*Record extracts*:

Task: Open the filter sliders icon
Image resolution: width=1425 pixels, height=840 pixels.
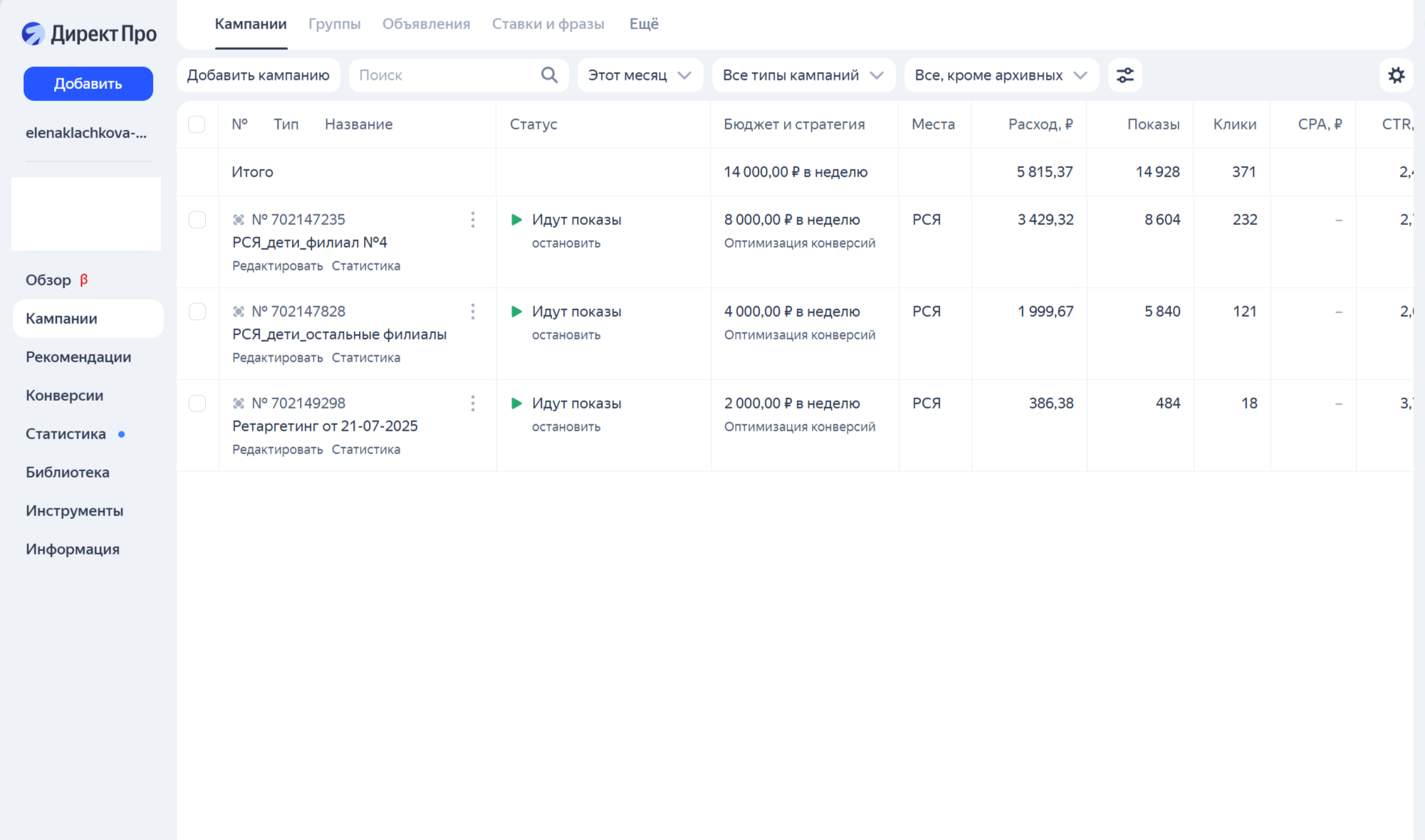Action: tap(1124, 75)
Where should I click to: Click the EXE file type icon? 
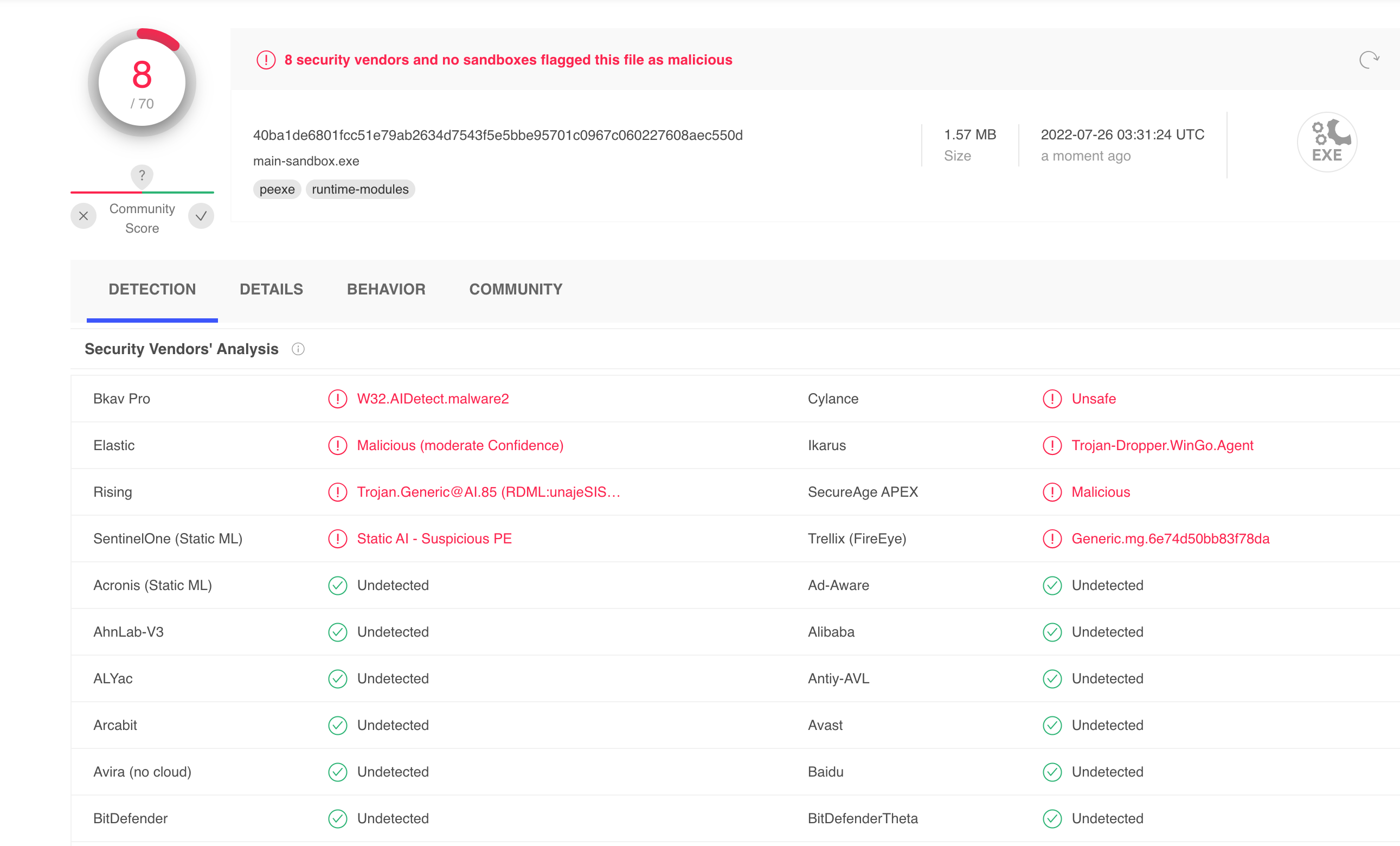[x=1326, y=142]
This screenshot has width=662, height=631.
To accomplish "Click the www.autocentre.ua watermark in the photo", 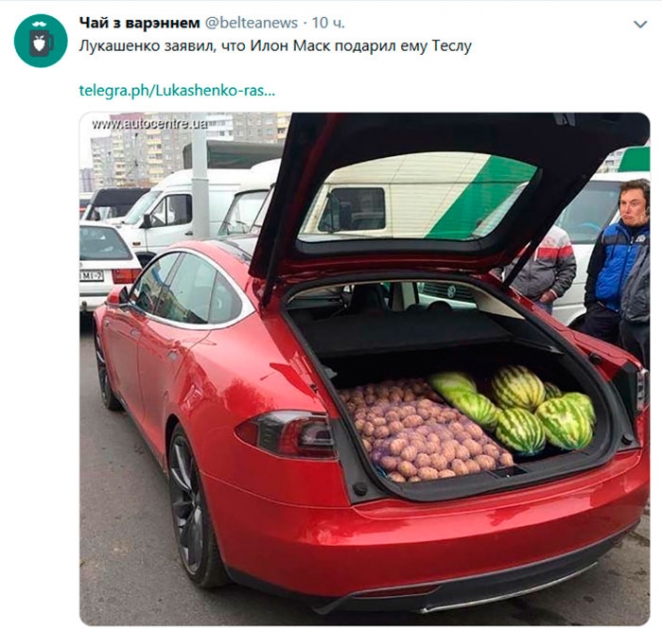I will (x=150, y=124).
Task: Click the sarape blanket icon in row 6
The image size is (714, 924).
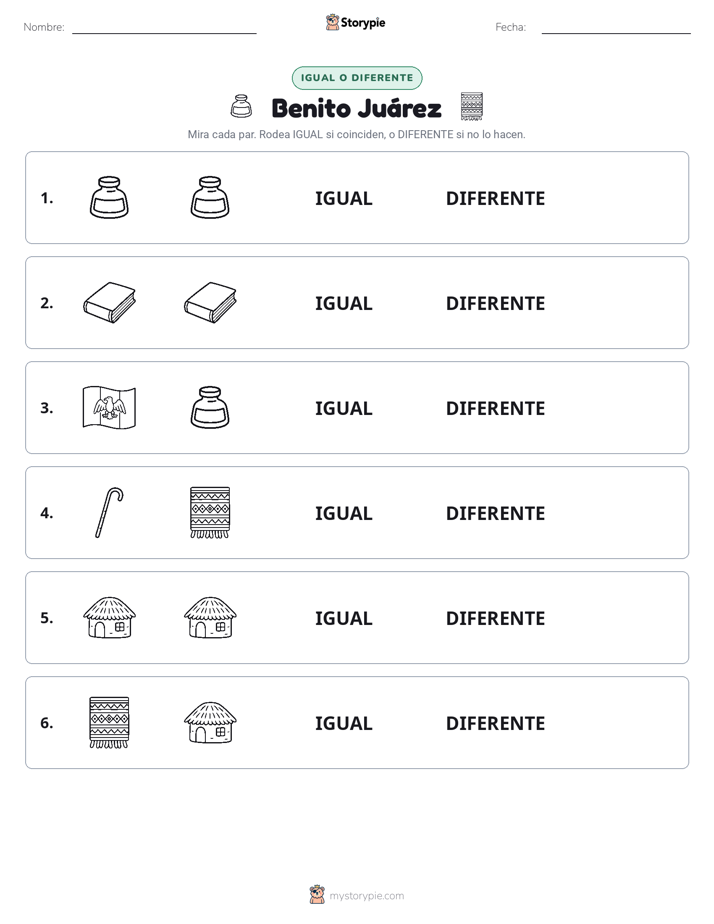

*Exercise*:
Convert the lines of the items above, from the line that contains "Task: Click the sarape blanket icon in row 6" through the end of the items, into a JSON list of strings with one string per line and no blank lines. Leave the pictures out.

*Result of the task*:
[
  "Task: Click the sarape blanket icon in row 6",
  "The image size is (714, 924)."
]